## Supplied records:

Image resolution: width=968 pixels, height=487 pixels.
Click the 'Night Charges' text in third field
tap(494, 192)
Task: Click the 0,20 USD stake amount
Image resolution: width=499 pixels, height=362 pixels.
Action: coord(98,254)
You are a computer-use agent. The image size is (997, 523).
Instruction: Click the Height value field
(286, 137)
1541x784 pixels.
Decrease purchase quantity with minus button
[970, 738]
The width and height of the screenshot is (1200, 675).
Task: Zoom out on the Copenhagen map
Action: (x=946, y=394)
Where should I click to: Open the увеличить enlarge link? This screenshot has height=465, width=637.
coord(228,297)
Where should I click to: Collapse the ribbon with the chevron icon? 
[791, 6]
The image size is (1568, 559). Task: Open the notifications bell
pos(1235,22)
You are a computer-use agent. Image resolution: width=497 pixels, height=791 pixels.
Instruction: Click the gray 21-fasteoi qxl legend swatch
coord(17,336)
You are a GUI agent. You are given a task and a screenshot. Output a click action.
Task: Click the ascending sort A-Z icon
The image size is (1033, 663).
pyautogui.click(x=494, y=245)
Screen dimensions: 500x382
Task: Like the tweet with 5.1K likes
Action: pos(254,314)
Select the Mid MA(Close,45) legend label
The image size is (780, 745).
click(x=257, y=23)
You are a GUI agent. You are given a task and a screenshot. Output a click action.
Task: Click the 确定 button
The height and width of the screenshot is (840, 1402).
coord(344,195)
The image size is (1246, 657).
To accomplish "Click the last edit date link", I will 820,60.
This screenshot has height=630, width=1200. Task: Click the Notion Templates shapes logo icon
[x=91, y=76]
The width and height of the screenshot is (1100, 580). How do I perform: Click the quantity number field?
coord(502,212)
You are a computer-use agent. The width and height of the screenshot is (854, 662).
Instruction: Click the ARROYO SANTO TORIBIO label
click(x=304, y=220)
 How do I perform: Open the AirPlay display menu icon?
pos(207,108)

## Exercise brief:
How many lines of the entries hold the word "computer"? Respond with the number alone.

## Finished task:
3